### Supplied records

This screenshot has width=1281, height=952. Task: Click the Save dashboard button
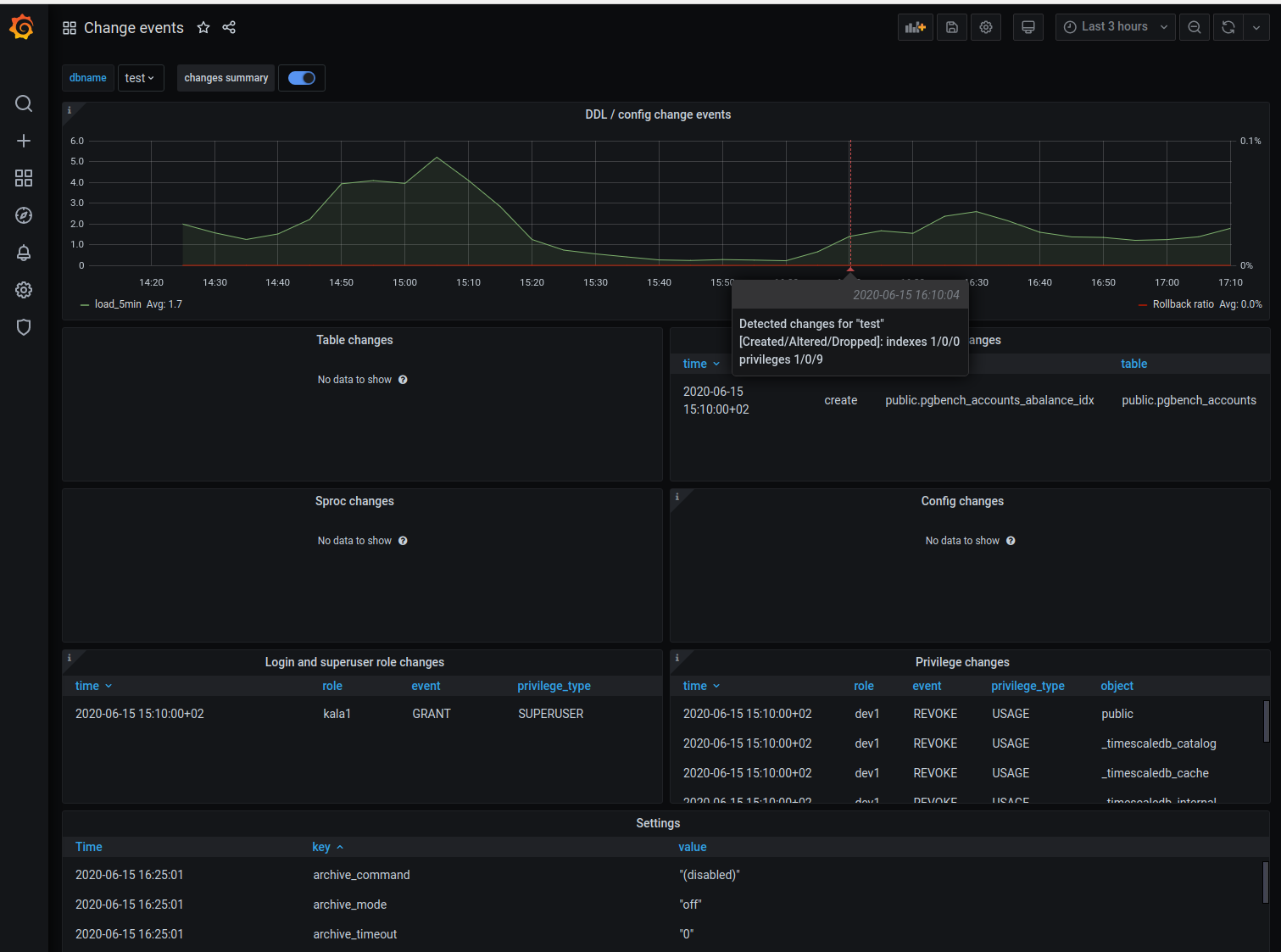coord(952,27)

==

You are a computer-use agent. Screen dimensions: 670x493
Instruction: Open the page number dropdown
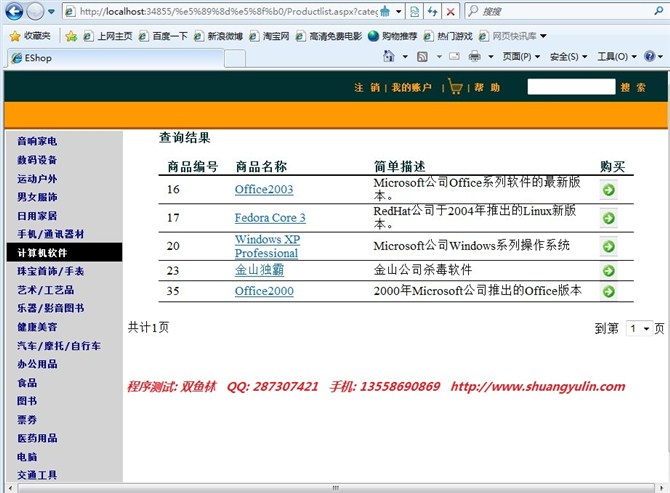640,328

### Work required
Edit the stretch of rows from the line containing "This screenshot has" through the line containing "coord(952,27)" by replacing "Save dashboard" with "Share dashboard" and leaving everything else unchanged. Give only those lines, without the pictures.

### Result of the task
This screenshot has width=1281, height=952. Task: Click the Share dashboard button
coord(952,27)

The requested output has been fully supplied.